Kent: I had to ask my boss about this question! If neither party are from WHOI then the WHOI HR staff would contact the other institutions or universities involved and facilitate the procedure. If one party was from WHOI and the other party from elsewhere, the two HR departments should work together to address the situation. The HR department of the harasser’s institution would certainly be involved.

What are the strengths and weaknesses of the process? Can women expect to receive a discrete and fair process?
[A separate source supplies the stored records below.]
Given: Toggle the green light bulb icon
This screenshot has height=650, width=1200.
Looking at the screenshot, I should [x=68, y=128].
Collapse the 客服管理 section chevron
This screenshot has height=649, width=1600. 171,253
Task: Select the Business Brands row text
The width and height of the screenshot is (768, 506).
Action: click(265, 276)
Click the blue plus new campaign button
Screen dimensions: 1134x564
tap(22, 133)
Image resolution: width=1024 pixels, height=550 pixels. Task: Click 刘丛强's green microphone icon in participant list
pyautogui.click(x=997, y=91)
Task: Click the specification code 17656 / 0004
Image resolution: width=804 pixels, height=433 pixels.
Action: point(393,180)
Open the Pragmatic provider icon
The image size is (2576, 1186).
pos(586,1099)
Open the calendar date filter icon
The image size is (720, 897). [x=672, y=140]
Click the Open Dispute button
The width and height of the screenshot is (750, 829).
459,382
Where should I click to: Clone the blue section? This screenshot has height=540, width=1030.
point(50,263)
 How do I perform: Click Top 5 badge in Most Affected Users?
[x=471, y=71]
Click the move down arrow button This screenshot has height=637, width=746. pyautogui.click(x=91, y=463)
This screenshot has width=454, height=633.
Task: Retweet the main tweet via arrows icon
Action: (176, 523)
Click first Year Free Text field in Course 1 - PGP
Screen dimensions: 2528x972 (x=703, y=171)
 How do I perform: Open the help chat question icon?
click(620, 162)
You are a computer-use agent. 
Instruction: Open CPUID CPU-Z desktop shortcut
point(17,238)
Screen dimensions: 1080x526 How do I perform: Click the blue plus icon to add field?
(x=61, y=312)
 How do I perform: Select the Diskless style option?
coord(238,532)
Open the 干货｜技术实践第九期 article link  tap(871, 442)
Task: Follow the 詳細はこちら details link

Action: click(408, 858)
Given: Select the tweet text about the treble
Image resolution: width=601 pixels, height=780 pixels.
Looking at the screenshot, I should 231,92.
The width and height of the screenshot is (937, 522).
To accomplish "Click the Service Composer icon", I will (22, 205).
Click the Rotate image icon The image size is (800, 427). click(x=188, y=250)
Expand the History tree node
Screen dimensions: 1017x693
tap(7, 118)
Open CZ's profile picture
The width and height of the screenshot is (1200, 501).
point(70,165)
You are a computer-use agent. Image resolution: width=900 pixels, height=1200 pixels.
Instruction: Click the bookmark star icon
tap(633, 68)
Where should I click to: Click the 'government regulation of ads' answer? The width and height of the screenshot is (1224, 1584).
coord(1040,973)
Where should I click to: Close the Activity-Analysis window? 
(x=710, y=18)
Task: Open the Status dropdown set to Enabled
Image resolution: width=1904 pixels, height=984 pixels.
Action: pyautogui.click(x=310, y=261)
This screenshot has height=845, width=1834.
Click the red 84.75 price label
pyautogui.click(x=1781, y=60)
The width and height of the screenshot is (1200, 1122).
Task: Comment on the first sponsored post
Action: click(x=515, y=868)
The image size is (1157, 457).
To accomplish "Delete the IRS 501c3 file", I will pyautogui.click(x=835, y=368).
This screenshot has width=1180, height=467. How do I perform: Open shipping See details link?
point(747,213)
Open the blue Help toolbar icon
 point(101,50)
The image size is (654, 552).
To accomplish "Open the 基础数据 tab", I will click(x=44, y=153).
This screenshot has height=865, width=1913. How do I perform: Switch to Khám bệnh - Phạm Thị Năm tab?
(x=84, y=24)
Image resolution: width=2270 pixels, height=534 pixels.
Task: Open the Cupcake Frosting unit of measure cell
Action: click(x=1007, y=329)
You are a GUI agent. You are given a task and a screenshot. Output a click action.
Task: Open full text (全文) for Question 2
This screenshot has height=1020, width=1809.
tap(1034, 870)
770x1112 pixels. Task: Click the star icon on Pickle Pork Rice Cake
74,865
Kent: I believe that women can expect complaints to be reported appropriately, investigated seriously, and acted upon with discretion. Just as sexual harassment is illegal, so is retaliation against any person reporting harassment. Cases where this may fall short can be related to unclear policies and responsibilities. Often women are hesitant to report harassment for fear it may negatively impact their career and in this case the EthicsPoint hotline is a good resource. This is an avenue for reporting around the chain of command to an entity that is completely independent of the organisation and you can even remain anonymous if preferred. Many organisations now have this resource, or something similar.

EthicsPoint Hotline https://secure.ethicspoint.com/domain/media/en/gui/29876/index.html


Lisa Beal is a Professor of Ocean Sciences at the University of Miami’s Rosenstiel School of Marine and Atmospheric Science. She has participated in 16 scientific voyages to the Atlantic and Indian Oceans, totaling 342 days at sea, planning and leading 6 of these voyages as Chief Scientist.

Kent Sheasley is a professional mariner, sailing aboard WHOI research vessels since 1995 in support of all varieties of oceanographic projects. In 2003 he became Captain, primarily assigned to the R/V Knorr. Since retiring the Knorr in 2015, he and his crew have crossdecked to the newest UNOLS vessel, the R/V Neil Armstrong, to continue the Knorr legacy for the science community.